Selection of rules by orthogonal transformations and genetic algorithms to improve the interpretability in fuzzy rule based systems

Abstract

Fuzzy modeling is one of the best known techniques to model systems and processes. In most cases, as in data-driven fuzzy modeling, these fuzzy models reach a high accuracy, but show poor performance in complexity or interpretability, which are key aspects of Fuzzy Logic. There are several approaches in the literature to deal with the complexity and interpretability challenges for fuzzy rule based systems (FRBSs). In this paper, a post-processing approach is proposed via a genetic rule selection based on the relevance of each rule (using Orthogonal Transformations (OTs), in this case P-QR) and the well-known accuracy-interpretability trade-off.
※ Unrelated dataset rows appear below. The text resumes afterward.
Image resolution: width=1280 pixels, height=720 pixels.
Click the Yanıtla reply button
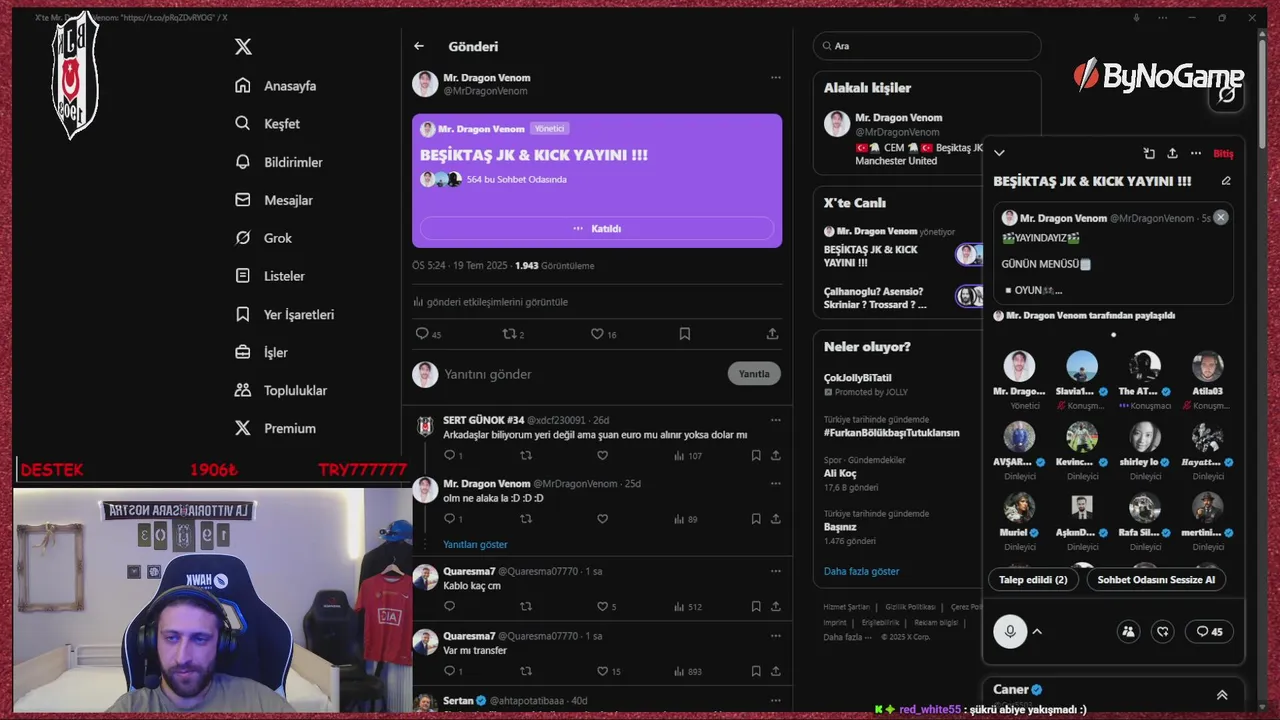754,374
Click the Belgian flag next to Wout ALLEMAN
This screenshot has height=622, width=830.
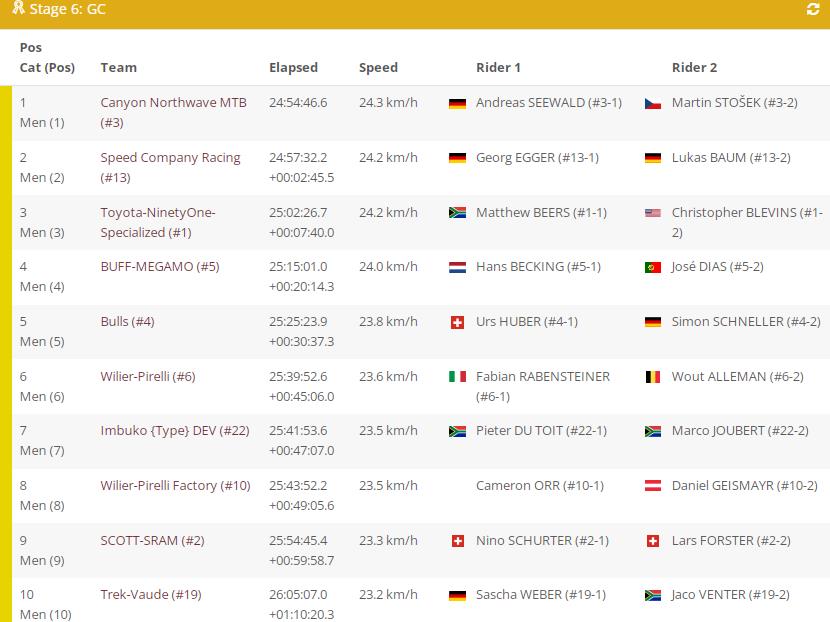(653, 377)
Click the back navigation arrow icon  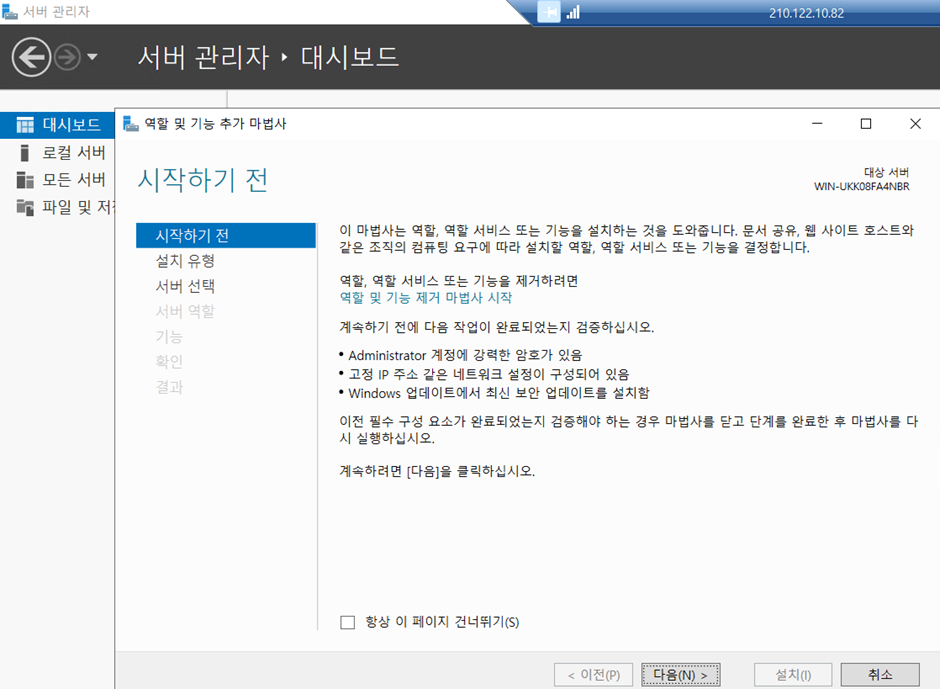[31, 57]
The main objective is to check the true significance, drawbacks and advantages of the rule selection based on OTs to manage the accuracy-interpretability trade-off. In order to achieve this aim, a neuro-fuzzy system (FasArtFuzzy Adaptive System ART based) and several case studies from the KEEL Project Repository are used to tune and check this selection of rules based on rule relevance by OTs, genetic selection and accuracy-interpretability trade-off. This neuro-fuzzy system generates Mamdani FRBSs, in an approximate way. SPEA2 is the multi-objective evolutionary algorithm (MOEA) tool used to tune the proposed rule selection, and different interpretability measures have been considered.